Q: The Paleo diet shuns grains. Did early humans ever eat them?
A: The absence of starchy foods on a Paleo diet is really interesting because it’s based on a fantasy of what our ancestors ate. Over the last 10 years, after Paleo diets started to become popular, scientists have discovered traces of seeds and grains on the teeth of fossilized early humans. They’ve also found remnants of grains on stone cooking tools.
It’s looking like some early humans not only ate grain, but they also were grinding it into a crude flour and cooking that into a primitive form of pita bread.
There’s also good evidence now for a continued evolution in amylase genes. Amylase is an enzyme in our saliva and our small intestine that breaks down starches so we can absorb them. If you look at populations today that eat a lot of starch, they’ve evolved more copies of amylase genes than populations that don’t eat much starch. Extra copies make the digestion of starchy foods even easier.
The moral is that you’re really on shaky ground every time you try to set up a “this is how it was and that’s how we should be” standard. We’re always revising our ideas of what early humans were like, and that is a worthwhile endeavor. But we shouldn’t do it to find what we’re supposed to emulate.
Q: We’re now learning that our microbiome can affect our health. Has our microbiome changed?
A: We are quite different from our ancestors in our microbiome, the billions of microorganisms that reside on and in us that we didn’t know existed 25 years ago when the Paleo movement began.
Think of yourself as a coat hanger of humanity on which are draped this huge number of microbial cells.

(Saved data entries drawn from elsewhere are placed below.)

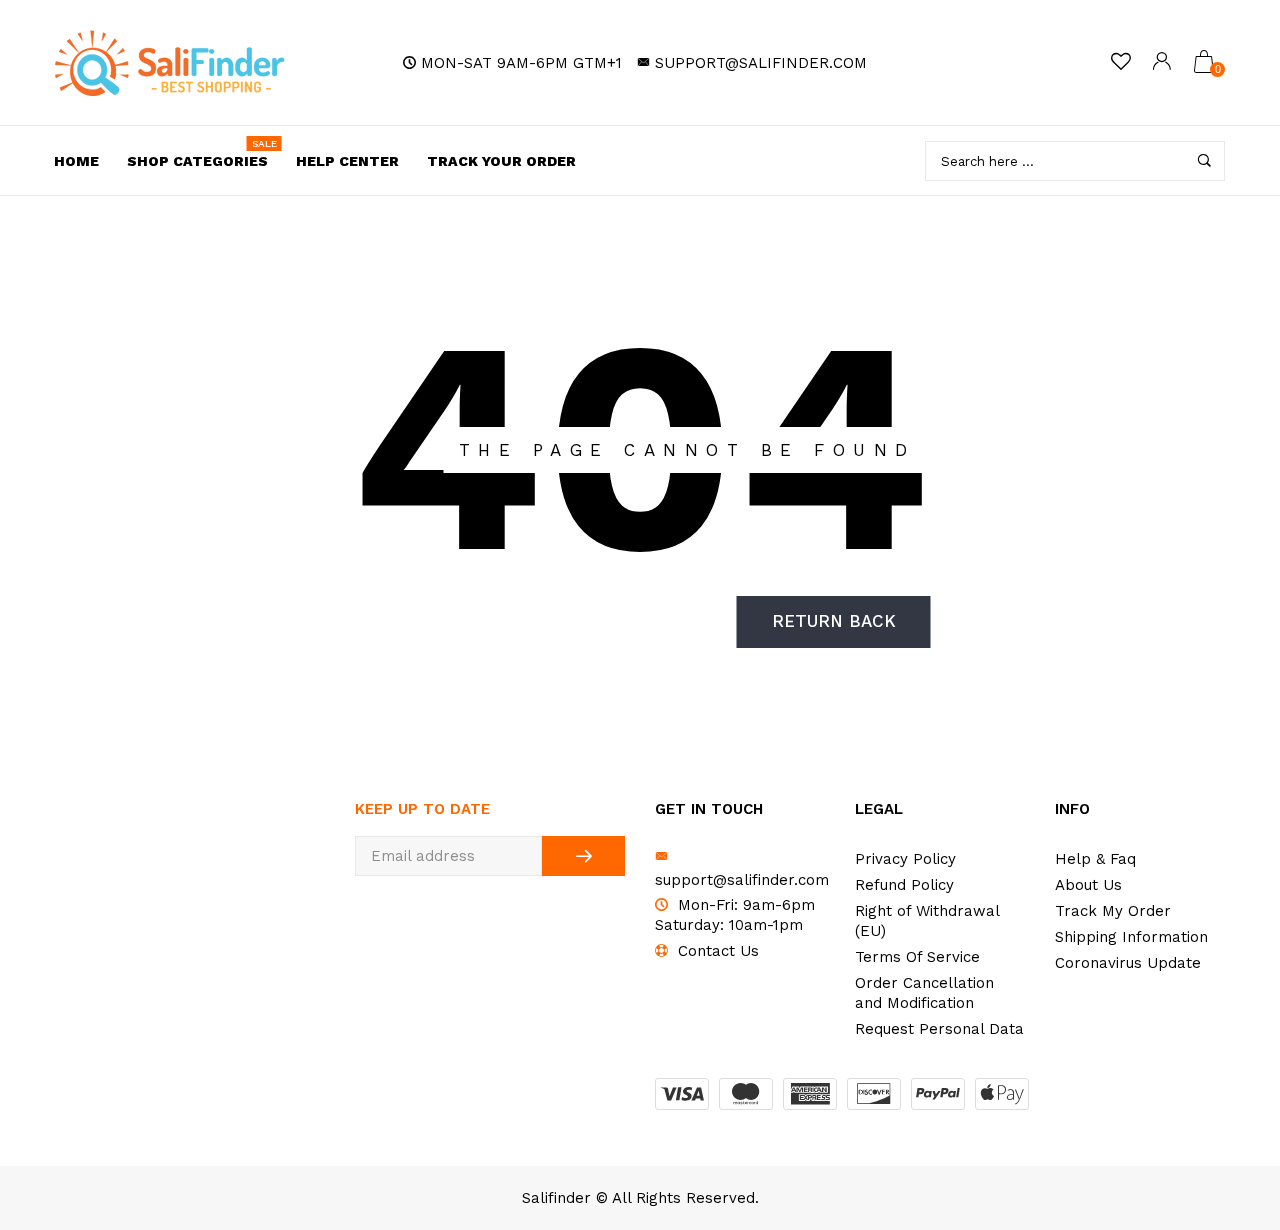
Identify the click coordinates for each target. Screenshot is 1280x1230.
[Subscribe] (583, 856)
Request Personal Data (939, 1029)
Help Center (347, 161)
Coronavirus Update (1128, 963)
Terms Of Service (917, 957)
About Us (1088, 885)
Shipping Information (1131, 937)
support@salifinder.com (761, 63)
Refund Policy (904, 885)
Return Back (834, 621)
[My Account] (1162, 63)
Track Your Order (501, 161)
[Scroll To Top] (1225, 1144)
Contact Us (718, 951)
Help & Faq (1095, 859)
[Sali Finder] (170, 63)
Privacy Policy (905, 859)
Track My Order (1113, 911)
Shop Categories (202, 154)
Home (76, 161)
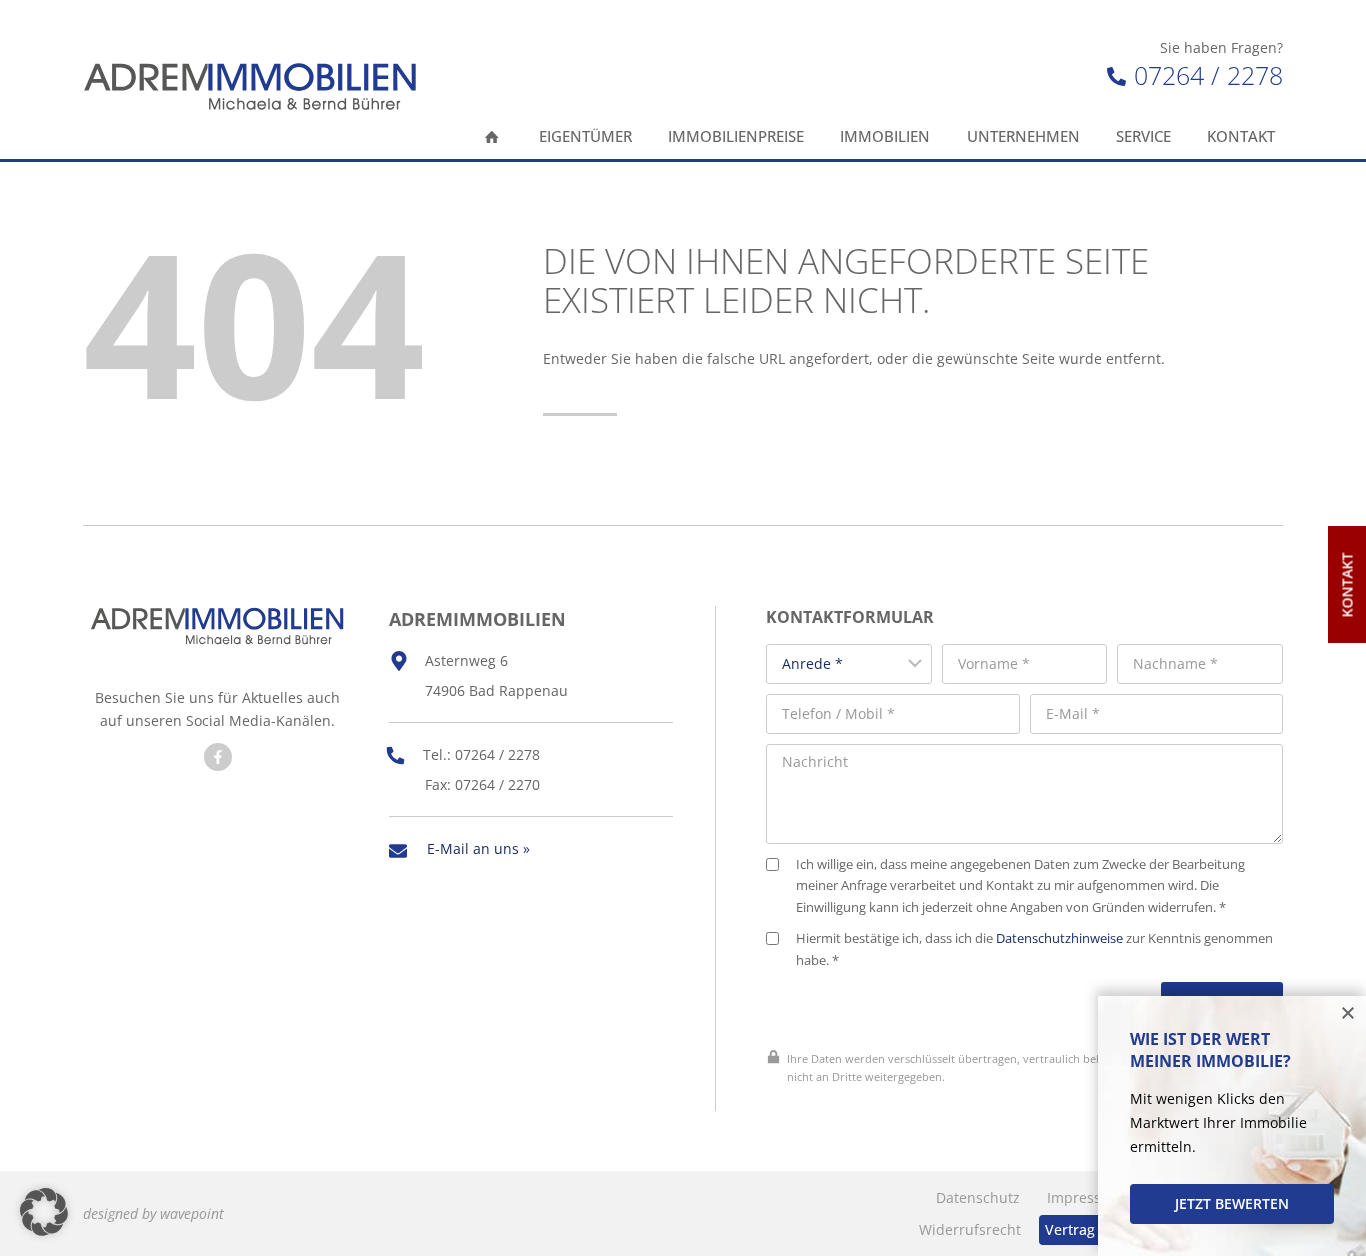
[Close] (1348, 1014)
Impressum (1085, 1197)
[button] (44, 1212)
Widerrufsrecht (970, 1229)
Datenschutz (978, 1197)
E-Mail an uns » (478, 848)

The microbiome is a part of who we are and it’s essential for our normal functioning. But it differs from person to person, from place to place, and probably over time.

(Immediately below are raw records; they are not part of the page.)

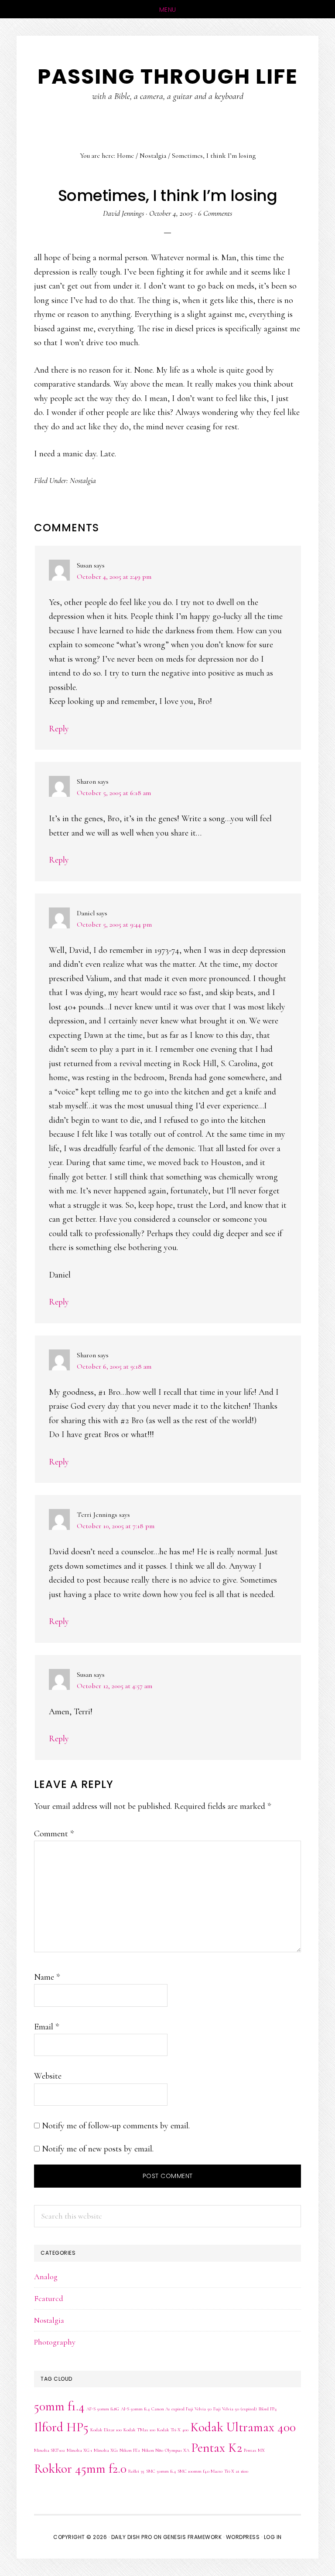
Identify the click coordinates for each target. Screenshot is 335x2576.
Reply (59, 729)
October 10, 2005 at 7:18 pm (115, 1526)
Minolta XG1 (106, 2450)
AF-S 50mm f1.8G (102, 2409)
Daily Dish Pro (131, 2537)
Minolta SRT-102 (49, 2450)
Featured (48, 2298)
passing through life (168, 76)
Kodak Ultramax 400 (243, 2427)
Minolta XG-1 (79, 2450)
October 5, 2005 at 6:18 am (114, 792)
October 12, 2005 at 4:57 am (114, 1686)
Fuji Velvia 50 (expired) (235, 2409)
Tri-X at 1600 (236, 2471)
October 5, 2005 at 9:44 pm (114, 924)
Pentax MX (254, 2450)
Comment (54, 1833)
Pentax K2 (216, 2447)
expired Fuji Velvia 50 (191, 2409)
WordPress (243, 2537)
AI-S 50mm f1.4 (135, 2409)
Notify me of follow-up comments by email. (116, 2126)
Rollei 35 (136, 2471)
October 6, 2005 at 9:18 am (114, 1366)
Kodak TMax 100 (139, 2430)
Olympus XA (177, 2450)
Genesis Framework (192, 2537)
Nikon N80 (152, 2450)
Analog (46, 2276)
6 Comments (215, 213)
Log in (273, 2537)
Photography (54, 2342)
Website (48, 2076)
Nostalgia (83, 480)
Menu (167, 9)
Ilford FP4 (268, 2409)
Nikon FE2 (130, 2450)
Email (46, 2027)
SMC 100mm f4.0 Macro (200, 2471)
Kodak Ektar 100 (106, 2430)
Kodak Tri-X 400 (172, 2430)
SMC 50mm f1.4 (161, 2471)
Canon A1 (160, 2409)
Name (47, 1977)
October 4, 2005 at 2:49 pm (114, 576)
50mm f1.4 (59, 2406)
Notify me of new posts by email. (98, 2149)
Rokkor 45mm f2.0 (80, 2468)
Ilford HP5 (61, 2427)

We don’t know how much or in what ways our microbiome has changed from that of our ancestors, although we do have a hint that there have been enormous changes. Some of this probably has to do with changes in the atmosphere or diet, not evolution. It’s more evidence that we are not who our ancestors were.

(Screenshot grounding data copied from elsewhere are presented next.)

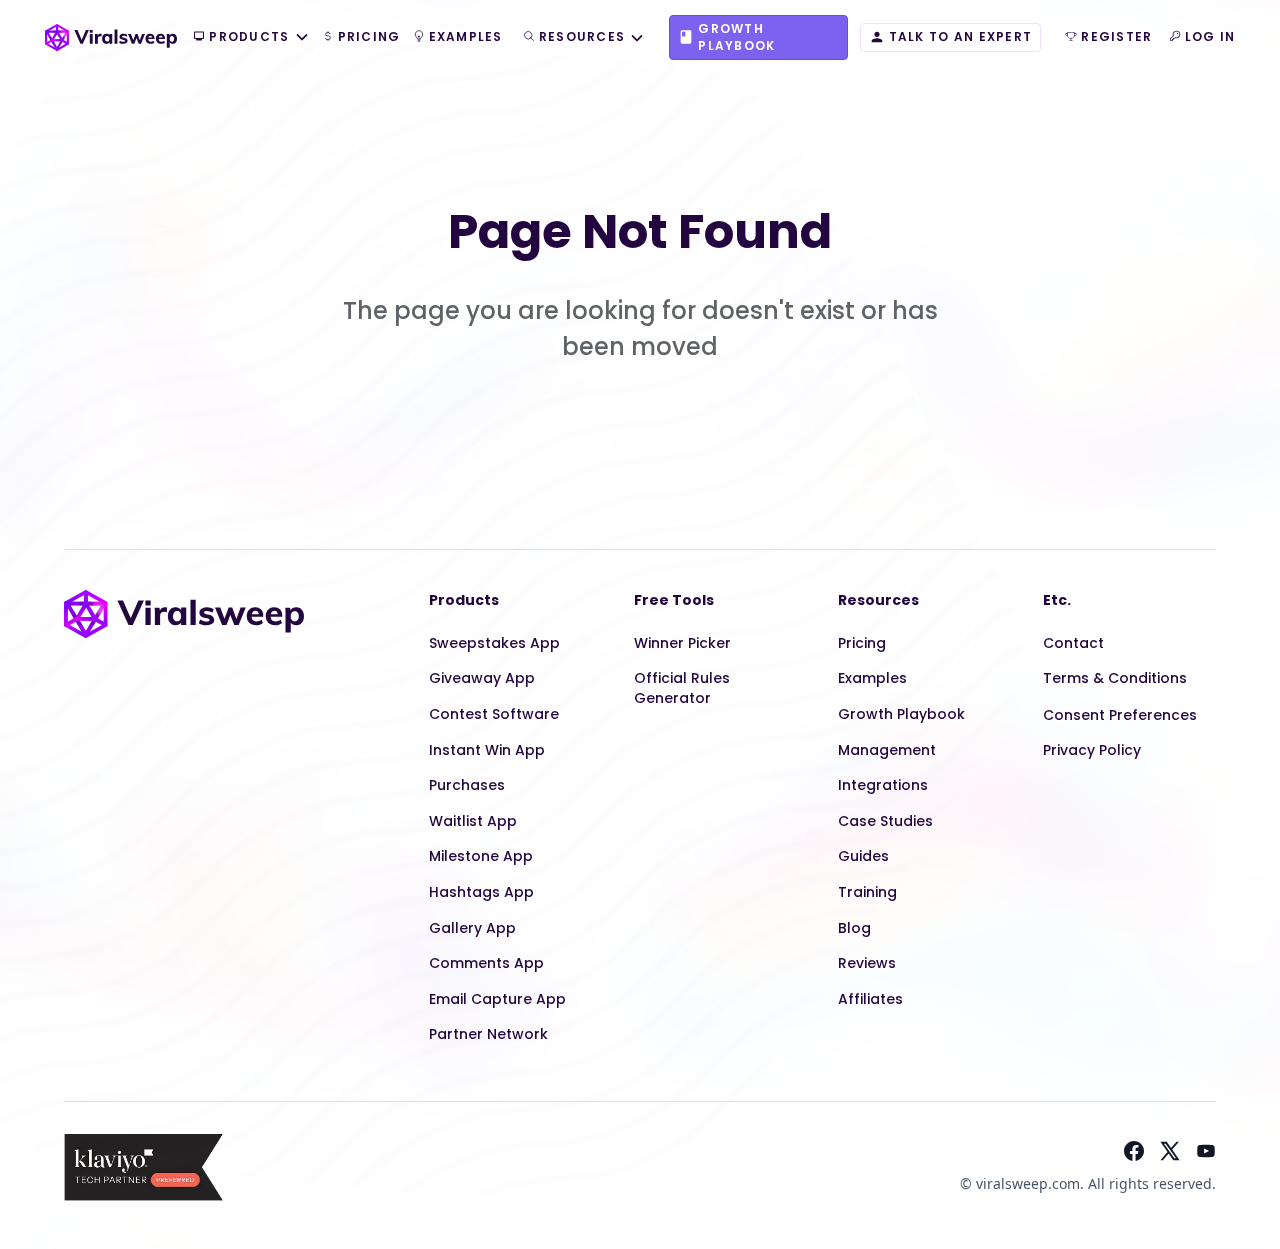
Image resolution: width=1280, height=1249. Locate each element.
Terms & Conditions (1115, 678)
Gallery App (472, 928)
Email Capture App (497, 999)
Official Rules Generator (682, 688)
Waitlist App (473, 821)
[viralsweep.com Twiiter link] (1170, 1151)
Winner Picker (682, 643)
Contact (1073, 643)
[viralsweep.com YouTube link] (1206, 1151)
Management (887, 750)
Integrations (883, 785)
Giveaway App (482, 678)
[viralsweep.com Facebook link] (1134, 1151)
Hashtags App (481, 892)
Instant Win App (487, 750)
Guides (863, 856)
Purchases (467, 785)
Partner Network (488, 1034)
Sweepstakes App (494, 643)
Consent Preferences (1120, 715)
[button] (251, 37)
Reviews (867, 963)
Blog (854, 928)
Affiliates (870, 999)
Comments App (486, 963)
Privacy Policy (1092, 750)
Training (867, 892)
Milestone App (481, 856)
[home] (111, 37)
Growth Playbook (901, 714)
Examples (872, 678)
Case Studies (885, 821)
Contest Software (494, 714)
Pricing (862, 643)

Q: Does Paleo food exist today?
A: Not really. Even if you wanted to try to eat what people were eating a long time ago, the majority of those foods are simply not available. Early humans were not eating plants or animals that resembled very closely the plants or animals that we eat today.
Human beings have been influencing the foods they eat ever since there were people. For example, the ancestors of apples were nasty, horrible, little tiny bitter things that, really, why would one eat them?
The ancestor of corn that was used by peoples in the Americas for quite a long time was called teosinte. It looked like the head of a grass seed, which it basically was, and nothing like what people eat now.
The meat in the supermarket, even grass-fed beef, has also been modified from its ancestors by breeding. People underestimate the degree to which human beings have affected everything in their environment.
Q: Don’t some people say that they feel healthier eating a Paleo diet?
A: I’m not arguing with people who say, “I started eating this way and I feel great.” More power to you. But it’s also perfectly possible that people who eat in a variety of other ways, as long as they’re not subsisting on Coke and Cheetos, would be healthy as well.
The way to find that out is not to look more closely at what early people were supposedly eating. It’s to gather evidence about who we are now.
Q: S. Boyd Eaton, the Emory University professor who co-wrote The Paleolithic Prescription in 1988, which helped start the Paleo movement, says that he eats a “soft version” of the Paleolithic diet, which includes whole grains, low-fat dairy foods, and wine. Those are foods that are usually forbidden on a strict Paleo diet.
A: That’s exactly the point. You can call the diet Paleo, but let’s take as an inspiration what we think was a healthy way to live and then figure out which aspects of the diet make the most sense, relying on science, not on an idealized version of our earlier selves, for the answers.